GA-CCRi Analytical Development Services

Typeclasses for Flexible API Development

Here at GA-CCRi, we do a lot of machine learning; going from data to knowledge is kind of our thing. We’ve got a library of machine learning tools in-house, and we even use other algorithms from third-party developers sometimes.

To see how different methods compare, or to see how one method behaves under a range of tweakable parameters, we build a testbed. But different libraries expose different interfaces, and even the ones we control might grow apart over time. And what if one of our major projects decides it needs to use a different algorithm? Digging into the code to find all the uses of one library and translating them into the interface of the new library could take a long time.
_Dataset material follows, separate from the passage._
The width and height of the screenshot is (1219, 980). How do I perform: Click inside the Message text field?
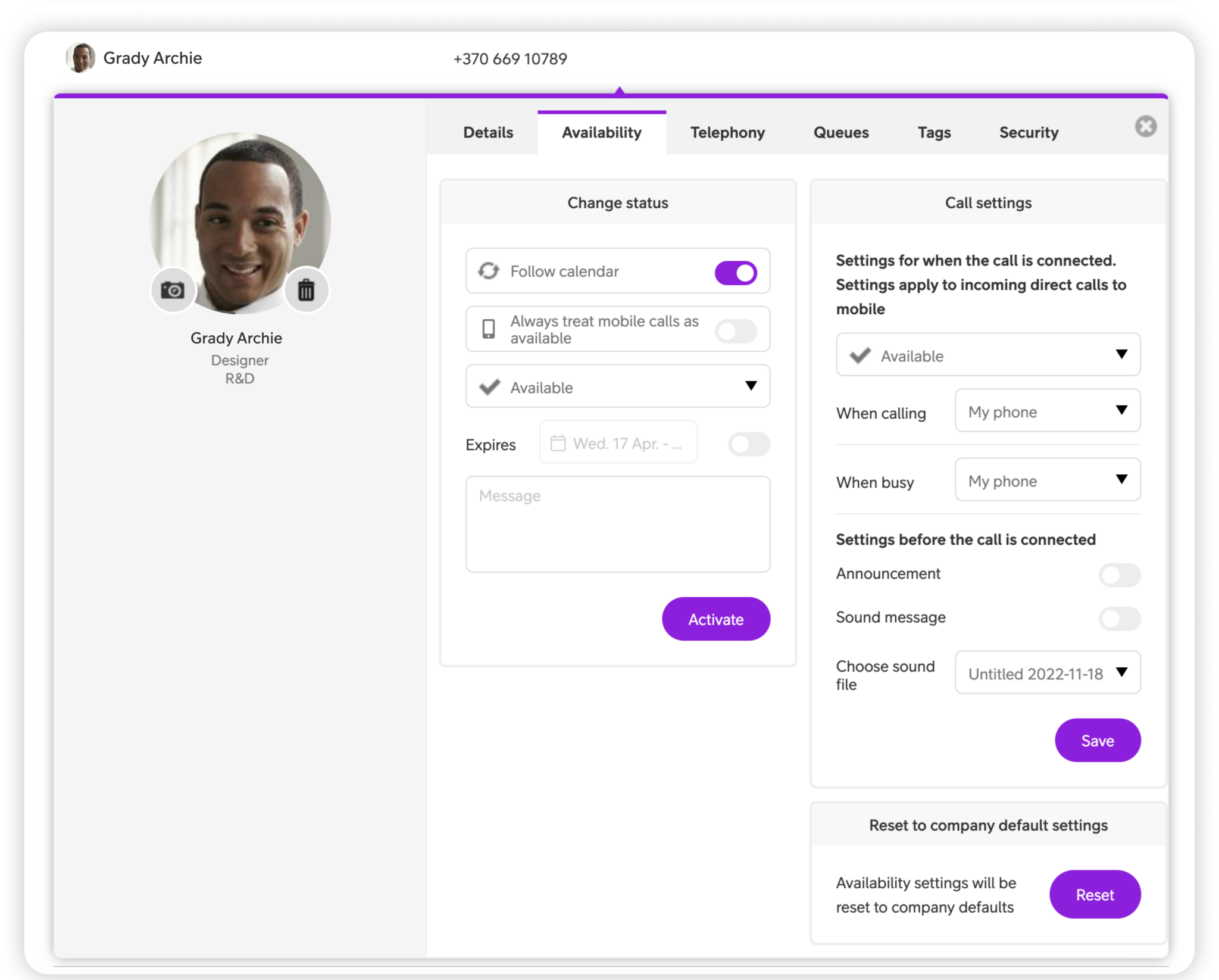(617, 524)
What we need is a simple, universal API that’s general enough to handle whatever machine learning tasks we might need from it. Something like this:

[code language=”scala”] trait MachineLearningModel[OutputType] extends (ModelInput => OutputType) {
def apply(input: ModelInput): OutputType =
Await.result(classify(input), Duration.Inf)
def classify(input: ModelInput): Future[OutputType] def classifyProbabilities(input: ModelInput): Future[Map[OutputType, Double]] def train(input: ModelInput, output: OutputType)
def prepareForClassify() {}
def initialized: Boolean
def destroy()
}
[/code]

where ModelInput is a uniform input format we use. To use a given modeling library, we provide a simple shim trait to translate the native interface into our own:

[code language=”scala”] trait RFModel extends MachineLearningModel[ModelOutput] {
protected def model: RandomForest

def classify(input: ModelInput) =
// implement classify in terms of the RandomForest API
def train(input: ModelInput, mo: ModelOutput) {
// implement train in terms of the RandomForest API
}

}
[/code]

“But wait!” you complain. “That may be universal, but it’s not very flexible! What if I need to serialize and deserialize my models? Won’t that still require messy access to the underlying API?”
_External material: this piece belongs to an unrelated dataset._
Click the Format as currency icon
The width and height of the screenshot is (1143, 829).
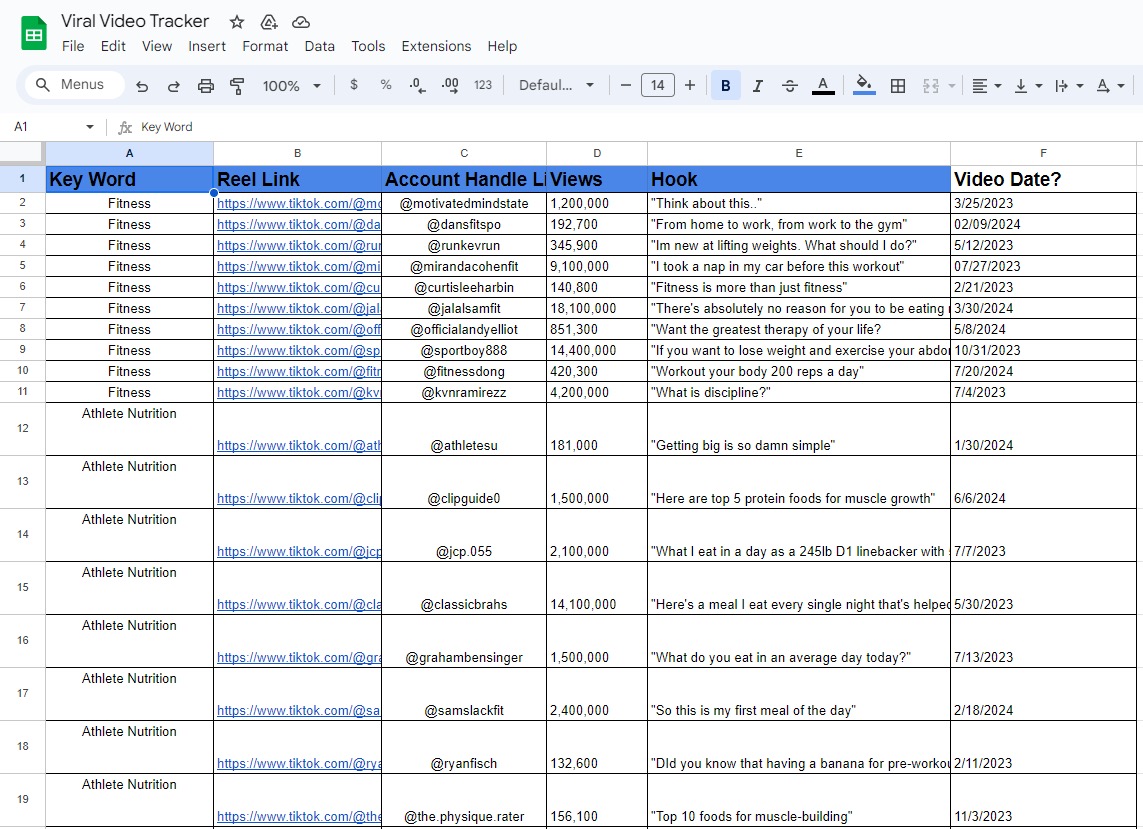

This is an excellent point, and there is a very good reason for our choice: these are core functions required of almost any modeling algorithm. We want to keep specialized functionalities as extensions to the basic API.
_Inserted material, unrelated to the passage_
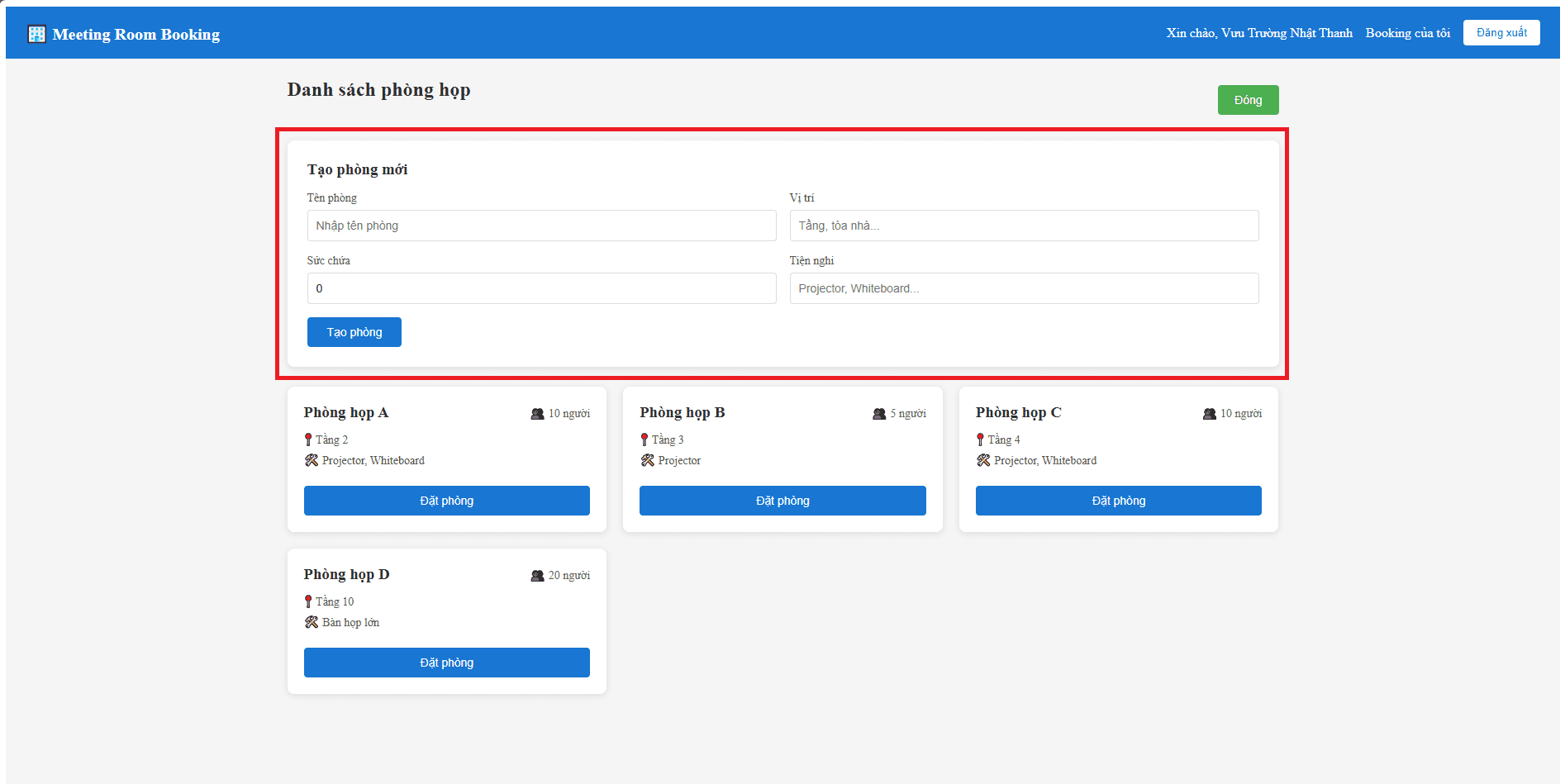Click people icon next to 20 người

[x=537, y=576]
You might expect at this point that we’re going to introduce descendant traits, like SerializableModel extends MachineLearningModel, and we could well do it like that. But there are some big problems with this approach. Most obvious is the combinatorial explosion as we add more specialized APIs; a new trait for every combination of special functionalities gets out of hand fast. Scala traits can mix in implementations, unlike Java interfaces, but the result is still unwieldy. Less obvious is that unless we know in advance every possible future machine learning method, this approach cannot possibly be flexible enough to cover everything we might want to do with it.

Luckily, Scala provides another option: typeclasses. Instead of using inheritance to implement an interface, typeclasses allow us to implement interfaces by providing “evidence objects”, and Scala’s implicit mechanism allows us to sweep most of the details under a syntactic sugar rug in the client code.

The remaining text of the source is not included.